Two business tax credits, the Work Opportunity Tax Credit (WOTC) and the New Markets Tax Credit (NMTC), are among the tax provisions extended when the omnibus spending and tax extender legislation was passed by Congress and signed into law on December 18.

Work Opportunity Tax Credit Extended through 2019

The WOTC allows employers who hire members of certain targeted groups to receive a tax credit equal to a percentage of wages during the first year of employment of up to $6,000 per employee ($3,000 for qualified summer youth employees).

  • If the individual works at least 120 hours, the employer may claim a tax credit equal to 25% of the individual's first year wages, up to the maximum tax credit.
  • If the individual works at least 400 hours, the employer may claim a tax credit equal to 40% of the individual's first year wages, up to the maximum tax credit. 

Where the employee is a long-term family assistance (LTFA) recipient, the employer may claim a credit for second-year wages, equal to 50% of qualified wages for that year.  For LFTA recipients, the WOTC limitation is $10,000 per employee.

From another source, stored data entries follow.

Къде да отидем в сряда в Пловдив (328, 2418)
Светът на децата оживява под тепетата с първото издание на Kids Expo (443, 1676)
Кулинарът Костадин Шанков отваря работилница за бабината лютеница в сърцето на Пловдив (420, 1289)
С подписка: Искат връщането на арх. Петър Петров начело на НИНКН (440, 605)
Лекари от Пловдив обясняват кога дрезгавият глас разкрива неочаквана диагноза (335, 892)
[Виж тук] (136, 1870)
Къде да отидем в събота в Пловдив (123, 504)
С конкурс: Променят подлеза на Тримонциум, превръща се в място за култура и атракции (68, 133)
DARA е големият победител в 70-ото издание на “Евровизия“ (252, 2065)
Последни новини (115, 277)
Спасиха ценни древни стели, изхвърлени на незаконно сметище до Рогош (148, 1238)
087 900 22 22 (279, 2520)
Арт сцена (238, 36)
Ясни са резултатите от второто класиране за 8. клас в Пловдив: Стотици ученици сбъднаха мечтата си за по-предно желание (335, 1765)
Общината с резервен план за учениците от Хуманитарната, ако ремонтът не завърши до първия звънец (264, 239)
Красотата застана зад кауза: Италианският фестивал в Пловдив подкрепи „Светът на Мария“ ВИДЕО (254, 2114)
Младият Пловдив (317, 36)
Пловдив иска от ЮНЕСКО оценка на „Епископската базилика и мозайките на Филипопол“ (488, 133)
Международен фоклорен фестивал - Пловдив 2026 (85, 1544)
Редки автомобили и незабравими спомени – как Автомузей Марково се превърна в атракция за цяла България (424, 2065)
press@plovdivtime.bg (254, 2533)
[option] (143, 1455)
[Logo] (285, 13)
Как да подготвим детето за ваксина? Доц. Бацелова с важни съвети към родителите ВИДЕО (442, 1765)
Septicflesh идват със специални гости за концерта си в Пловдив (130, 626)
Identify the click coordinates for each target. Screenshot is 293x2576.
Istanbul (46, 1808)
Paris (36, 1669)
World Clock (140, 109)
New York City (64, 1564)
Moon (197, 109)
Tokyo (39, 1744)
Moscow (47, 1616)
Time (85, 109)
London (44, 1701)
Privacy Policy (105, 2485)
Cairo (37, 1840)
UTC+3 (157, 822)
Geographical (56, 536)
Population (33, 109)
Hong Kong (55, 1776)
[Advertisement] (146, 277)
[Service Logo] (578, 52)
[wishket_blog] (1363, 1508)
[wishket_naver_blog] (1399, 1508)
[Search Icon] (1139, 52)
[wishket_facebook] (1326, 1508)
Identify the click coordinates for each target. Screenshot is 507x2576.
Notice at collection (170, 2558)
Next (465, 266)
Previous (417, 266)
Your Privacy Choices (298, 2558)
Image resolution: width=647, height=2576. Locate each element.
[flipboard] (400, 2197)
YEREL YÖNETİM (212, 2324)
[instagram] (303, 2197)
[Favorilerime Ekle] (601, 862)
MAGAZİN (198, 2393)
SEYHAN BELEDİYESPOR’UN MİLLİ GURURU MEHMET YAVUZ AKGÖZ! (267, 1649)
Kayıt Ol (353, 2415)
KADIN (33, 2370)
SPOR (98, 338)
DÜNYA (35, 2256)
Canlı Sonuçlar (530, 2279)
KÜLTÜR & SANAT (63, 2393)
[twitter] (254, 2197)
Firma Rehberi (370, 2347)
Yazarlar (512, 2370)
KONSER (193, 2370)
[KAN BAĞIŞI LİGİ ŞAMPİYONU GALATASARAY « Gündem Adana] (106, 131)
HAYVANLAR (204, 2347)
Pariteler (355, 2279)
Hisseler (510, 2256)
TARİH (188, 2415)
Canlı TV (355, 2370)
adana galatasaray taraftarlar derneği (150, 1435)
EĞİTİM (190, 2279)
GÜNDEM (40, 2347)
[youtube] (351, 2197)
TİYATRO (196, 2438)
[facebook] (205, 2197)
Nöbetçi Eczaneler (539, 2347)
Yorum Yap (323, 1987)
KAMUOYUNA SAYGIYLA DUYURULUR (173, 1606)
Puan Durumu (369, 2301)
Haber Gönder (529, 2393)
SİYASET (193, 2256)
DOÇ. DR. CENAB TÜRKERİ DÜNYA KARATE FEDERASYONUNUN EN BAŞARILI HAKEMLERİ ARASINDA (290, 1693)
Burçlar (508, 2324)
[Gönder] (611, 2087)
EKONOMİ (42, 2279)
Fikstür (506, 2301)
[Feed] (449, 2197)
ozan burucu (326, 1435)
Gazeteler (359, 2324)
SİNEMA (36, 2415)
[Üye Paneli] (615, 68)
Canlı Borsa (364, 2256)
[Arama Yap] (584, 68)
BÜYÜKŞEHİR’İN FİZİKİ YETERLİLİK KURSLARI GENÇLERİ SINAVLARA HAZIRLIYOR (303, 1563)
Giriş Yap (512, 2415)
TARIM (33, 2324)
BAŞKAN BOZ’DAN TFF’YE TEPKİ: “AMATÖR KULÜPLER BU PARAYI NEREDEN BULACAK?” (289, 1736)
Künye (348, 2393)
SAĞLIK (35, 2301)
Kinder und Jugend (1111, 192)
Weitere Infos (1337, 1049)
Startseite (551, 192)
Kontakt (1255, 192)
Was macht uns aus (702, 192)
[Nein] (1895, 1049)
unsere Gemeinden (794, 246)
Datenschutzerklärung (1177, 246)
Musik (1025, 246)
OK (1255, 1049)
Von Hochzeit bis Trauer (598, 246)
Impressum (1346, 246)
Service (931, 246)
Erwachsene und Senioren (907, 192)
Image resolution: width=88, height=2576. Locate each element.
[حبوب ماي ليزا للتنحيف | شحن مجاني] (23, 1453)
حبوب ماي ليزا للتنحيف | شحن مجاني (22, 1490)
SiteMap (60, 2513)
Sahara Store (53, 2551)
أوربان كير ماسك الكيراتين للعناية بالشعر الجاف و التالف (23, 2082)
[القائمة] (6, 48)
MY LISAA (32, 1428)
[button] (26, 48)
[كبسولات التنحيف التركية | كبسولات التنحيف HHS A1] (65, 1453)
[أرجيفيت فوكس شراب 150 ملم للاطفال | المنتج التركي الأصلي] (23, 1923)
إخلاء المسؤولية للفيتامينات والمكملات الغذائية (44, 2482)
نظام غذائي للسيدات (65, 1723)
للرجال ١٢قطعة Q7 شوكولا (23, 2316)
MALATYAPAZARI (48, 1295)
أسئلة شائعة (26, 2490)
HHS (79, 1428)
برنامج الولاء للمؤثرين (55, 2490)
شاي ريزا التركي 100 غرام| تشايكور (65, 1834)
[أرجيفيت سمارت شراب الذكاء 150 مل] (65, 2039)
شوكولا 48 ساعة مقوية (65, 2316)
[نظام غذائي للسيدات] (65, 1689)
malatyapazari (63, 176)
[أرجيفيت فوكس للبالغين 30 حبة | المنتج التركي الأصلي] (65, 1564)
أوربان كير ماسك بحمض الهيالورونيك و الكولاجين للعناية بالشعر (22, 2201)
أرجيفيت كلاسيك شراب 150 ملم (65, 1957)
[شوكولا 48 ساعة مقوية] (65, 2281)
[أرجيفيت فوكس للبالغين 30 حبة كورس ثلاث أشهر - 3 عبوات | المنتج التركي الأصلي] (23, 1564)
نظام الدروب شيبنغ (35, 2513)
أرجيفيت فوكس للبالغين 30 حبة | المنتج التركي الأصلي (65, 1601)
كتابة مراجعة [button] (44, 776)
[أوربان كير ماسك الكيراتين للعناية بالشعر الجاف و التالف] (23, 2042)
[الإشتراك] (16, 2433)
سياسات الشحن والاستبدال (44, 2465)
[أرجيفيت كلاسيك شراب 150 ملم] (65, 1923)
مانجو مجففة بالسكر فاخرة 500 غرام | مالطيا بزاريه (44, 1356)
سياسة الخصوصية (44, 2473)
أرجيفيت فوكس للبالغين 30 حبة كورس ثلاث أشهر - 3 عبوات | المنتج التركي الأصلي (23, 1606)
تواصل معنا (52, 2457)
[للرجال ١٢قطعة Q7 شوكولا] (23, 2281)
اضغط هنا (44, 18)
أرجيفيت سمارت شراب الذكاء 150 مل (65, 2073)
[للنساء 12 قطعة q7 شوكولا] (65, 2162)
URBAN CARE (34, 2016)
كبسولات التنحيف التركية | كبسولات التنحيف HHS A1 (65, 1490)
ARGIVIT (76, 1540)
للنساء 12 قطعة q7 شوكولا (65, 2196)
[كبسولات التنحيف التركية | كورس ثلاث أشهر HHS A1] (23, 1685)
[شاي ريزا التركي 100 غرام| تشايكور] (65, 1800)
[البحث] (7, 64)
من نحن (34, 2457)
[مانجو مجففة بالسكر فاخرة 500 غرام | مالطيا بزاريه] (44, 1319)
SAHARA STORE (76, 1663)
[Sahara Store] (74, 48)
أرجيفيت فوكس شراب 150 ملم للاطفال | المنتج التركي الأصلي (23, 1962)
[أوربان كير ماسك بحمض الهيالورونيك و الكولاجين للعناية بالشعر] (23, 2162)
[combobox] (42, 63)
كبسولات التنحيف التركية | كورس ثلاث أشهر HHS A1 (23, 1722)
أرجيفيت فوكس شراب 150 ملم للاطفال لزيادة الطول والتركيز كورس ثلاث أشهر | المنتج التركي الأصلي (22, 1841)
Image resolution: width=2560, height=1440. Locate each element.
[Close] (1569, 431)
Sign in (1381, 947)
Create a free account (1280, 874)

The WOTC applies for the hiring of qualifying veterans, with the maximum limitation generally at $6,000.  However, the credit limitation can be as high as $12,000, $14,000, or $24,000, depending on factors such as whether the veteran has a service-connected disability, the period of his or her unemployment before being hired, and when that period of unemployment occurred relative to the WOTC-eligible hiring date.

The WOTC had expired at the end of 2014.  The new law retroactively extends the WOTC for 2015 so that it applies to eligible veterans and individuals from target groups who begin work for the employer on or before December 31, 2019.

The new law also adds a new targeted group for WOTC eligibility beginning in 2016: qualified long-term unemployed individuals, defined as those who have had a period of unemployment which is greater than or equal to 27 consecutive weeks, and at some point during the period received unemployment compensation under state or federal law.  The credit for such long-term unemployed individuals is 40% of the first $6,000 of wages. 

New Markets Tax Credit Extended Through 2019

The NMTC was enacted in 2000 as Code Section 45D with the goal to incentivize investment in low-income and impoverished communities in the United States.  Low-income communities are defined as:

  • The poverty rate for such census tract is at least 20%
  • The Median Family Income (MFI) of such census tract does not exceed 80% of:
    • The statewide MFI, if the tract is not located within a metropolitan area, or
    • The greater of statewide MFI or the metropolitan area MFI, if the tract is located within a metropolitan area

The NMTC allows a credit for making qualified equity investments (QEI) in community development entities (CDE), which invest in these low-income communities.  The credit is:

  • Five percent for the year in which the QEI is invested in the CDE and for the first two anniversary dates after the purchase (for a total credit of 15%), plus
  • Six percent on each anniversary date thereafter for the following four years (for a total of 24%)

The credit totals to equal 39% of the qualifying investment and is claimed over seven years.  Qualifying investments include any capital or equity investment in, or loan to, any qualified active low-income community business.

The NMTC had expired for tax years beginning in 2015.  The new law retroactively extends the NMTC for 2015 through 2019.  The extension reinstates the $3.5 million cap on qualifying equity investments and allows investments made in excess of the cap to be carried forward to be claimed as NMTC in tax years through 2024.